Task statement: How many lines in the records below contain the word "profile"? Reply with the number alone.

Collected data:
══════════════════════════════

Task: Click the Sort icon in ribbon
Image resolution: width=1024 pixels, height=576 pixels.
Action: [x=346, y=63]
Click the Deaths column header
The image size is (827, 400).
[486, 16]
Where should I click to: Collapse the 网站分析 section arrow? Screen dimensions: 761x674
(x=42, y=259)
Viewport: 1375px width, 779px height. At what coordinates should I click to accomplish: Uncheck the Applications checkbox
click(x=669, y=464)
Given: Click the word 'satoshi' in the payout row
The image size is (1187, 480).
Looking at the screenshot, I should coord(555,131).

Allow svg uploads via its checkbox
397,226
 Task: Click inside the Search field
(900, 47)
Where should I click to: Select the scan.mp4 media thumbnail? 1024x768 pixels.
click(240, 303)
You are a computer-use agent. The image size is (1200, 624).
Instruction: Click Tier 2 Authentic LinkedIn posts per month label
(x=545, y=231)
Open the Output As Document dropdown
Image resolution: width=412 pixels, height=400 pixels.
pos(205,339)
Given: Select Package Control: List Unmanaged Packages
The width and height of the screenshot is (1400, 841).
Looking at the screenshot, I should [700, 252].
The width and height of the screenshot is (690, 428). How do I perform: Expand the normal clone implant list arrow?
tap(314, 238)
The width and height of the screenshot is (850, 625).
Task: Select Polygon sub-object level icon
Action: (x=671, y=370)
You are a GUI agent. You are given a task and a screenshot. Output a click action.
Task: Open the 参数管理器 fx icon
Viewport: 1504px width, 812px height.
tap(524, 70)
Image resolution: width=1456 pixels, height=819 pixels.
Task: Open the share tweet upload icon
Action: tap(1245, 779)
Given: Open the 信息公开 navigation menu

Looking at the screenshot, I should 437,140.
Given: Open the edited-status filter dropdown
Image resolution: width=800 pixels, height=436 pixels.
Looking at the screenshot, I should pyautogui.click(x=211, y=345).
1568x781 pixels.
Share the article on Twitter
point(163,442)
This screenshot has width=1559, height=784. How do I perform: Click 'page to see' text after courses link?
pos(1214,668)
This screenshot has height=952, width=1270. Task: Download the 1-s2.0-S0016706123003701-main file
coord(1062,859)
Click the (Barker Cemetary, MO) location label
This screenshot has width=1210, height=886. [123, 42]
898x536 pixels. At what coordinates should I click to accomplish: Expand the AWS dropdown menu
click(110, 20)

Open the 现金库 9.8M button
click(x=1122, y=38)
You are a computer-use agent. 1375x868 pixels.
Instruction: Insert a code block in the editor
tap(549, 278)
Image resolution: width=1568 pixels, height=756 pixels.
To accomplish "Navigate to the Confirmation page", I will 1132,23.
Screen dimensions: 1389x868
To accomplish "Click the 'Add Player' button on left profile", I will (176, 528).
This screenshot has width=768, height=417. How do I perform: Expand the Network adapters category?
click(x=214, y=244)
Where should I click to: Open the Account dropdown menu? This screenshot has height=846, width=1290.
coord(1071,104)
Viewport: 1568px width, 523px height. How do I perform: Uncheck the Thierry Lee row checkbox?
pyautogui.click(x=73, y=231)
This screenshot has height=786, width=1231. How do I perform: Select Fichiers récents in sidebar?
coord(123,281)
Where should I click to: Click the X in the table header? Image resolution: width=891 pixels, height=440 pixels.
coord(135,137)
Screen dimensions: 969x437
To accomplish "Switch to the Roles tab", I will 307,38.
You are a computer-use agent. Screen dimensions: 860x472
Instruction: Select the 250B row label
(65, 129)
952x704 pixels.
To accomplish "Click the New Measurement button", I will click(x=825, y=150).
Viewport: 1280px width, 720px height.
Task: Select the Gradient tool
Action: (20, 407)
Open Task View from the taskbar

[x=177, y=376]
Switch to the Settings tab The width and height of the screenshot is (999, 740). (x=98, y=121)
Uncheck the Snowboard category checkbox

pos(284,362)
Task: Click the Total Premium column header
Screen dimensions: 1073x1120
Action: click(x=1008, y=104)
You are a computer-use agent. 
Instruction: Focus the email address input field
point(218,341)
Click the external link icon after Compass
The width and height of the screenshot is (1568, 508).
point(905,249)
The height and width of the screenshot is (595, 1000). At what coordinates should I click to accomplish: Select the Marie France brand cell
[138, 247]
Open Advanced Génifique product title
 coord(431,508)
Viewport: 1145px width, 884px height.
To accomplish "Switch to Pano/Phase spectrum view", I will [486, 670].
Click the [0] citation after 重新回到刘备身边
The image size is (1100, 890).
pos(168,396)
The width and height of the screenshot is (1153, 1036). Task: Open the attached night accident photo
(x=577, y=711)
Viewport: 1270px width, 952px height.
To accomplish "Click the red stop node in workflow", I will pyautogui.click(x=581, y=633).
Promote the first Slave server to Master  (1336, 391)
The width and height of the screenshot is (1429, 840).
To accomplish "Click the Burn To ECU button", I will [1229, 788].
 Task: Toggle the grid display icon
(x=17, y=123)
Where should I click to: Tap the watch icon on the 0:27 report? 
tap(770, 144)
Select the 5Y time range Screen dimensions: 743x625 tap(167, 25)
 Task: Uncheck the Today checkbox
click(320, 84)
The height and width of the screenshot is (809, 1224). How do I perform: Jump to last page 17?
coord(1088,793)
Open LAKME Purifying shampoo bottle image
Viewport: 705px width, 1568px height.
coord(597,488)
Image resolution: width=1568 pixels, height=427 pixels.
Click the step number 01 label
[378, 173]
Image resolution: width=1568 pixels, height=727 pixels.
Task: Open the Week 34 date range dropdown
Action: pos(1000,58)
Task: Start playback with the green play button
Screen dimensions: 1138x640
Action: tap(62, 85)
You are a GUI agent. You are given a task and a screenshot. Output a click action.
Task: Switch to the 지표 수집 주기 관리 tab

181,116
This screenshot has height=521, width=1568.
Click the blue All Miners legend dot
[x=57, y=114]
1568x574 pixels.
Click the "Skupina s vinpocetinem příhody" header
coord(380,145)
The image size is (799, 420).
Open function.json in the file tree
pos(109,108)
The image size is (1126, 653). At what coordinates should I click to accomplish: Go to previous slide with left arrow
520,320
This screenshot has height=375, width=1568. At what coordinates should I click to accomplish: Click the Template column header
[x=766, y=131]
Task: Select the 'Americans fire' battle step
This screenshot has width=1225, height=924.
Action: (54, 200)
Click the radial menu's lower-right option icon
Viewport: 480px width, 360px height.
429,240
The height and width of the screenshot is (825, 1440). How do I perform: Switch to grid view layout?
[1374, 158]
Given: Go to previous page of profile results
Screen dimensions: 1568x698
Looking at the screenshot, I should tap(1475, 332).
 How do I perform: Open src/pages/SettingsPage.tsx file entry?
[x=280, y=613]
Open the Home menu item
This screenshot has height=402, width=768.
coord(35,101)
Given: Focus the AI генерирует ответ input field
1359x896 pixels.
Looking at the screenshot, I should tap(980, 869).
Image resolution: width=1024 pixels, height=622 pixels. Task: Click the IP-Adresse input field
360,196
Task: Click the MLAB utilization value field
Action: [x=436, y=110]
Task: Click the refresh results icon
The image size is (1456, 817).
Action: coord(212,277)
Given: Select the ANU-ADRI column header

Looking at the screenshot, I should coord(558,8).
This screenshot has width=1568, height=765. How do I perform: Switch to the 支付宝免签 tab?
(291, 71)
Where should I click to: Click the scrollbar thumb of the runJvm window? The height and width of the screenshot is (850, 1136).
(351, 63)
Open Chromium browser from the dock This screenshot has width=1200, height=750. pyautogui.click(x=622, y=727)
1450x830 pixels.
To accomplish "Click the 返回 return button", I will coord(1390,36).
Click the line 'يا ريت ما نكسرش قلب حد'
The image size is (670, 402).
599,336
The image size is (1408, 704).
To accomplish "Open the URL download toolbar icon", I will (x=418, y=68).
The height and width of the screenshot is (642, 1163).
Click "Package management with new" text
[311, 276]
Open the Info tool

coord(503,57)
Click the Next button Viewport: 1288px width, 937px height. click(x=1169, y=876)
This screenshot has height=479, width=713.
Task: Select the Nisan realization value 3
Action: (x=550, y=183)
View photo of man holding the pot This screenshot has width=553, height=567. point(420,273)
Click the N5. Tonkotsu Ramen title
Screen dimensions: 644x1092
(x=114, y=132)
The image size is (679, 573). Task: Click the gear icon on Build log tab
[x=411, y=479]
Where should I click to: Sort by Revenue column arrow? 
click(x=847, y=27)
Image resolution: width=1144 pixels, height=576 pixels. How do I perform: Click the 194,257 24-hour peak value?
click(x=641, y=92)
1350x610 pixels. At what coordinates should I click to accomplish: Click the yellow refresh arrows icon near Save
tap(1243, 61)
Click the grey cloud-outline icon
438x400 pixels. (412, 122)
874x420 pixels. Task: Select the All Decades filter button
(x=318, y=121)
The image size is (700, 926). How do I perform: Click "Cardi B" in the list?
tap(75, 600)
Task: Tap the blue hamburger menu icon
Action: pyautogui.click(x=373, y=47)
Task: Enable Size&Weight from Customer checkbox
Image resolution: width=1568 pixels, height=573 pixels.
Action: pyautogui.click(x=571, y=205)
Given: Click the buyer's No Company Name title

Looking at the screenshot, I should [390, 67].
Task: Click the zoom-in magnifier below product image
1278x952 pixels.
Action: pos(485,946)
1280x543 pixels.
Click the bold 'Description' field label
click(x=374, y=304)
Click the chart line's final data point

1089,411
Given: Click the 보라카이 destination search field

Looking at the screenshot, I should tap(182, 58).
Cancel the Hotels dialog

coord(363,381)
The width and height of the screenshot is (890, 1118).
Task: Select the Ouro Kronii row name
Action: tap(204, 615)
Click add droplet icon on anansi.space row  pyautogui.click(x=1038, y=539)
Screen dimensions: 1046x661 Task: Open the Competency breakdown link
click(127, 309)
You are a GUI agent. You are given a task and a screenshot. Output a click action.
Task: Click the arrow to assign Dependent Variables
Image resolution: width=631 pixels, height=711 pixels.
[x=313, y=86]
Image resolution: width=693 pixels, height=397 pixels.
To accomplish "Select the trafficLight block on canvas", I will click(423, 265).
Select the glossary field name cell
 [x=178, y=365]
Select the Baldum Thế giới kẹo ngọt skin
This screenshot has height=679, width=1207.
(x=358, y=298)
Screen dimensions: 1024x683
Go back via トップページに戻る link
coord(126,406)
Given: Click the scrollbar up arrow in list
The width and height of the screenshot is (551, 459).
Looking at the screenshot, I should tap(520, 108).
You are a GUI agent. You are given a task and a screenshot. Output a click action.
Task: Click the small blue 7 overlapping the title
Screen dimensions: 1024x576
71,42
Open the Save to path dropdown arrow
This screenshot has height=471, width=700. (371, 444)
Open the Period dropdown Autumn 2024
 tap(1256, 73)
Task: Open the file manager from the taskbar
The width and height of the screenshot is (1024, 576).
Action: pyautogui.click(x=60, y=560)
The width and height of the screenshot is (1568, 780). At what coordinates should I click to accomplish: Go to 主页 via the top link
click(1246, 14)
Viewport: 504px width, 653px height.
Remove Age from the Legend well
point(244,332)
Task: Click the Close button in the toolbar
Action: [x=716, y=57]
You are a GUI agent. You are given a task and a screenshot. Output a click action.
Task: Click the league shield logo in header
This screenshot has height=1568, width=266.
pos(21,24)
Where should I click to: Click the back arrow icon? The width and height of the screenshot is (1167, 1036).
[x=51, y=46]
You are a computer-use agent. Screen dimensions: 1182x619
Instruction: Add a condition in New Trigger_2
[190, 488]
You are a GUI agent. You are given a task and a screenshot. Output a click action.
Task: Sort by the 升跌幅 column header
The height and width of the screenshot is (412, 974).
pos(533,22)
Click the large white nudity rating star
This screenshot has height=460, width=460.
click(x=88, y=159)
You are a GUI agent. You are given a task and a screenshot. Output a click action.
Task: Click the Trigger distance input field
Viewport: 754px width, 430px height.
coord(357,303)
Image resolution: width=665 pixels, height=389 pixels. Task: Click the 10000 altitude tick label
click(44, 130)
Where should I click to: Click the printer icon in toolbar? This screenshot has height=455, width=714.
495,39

══════════════════════════════

Solved exercise: 2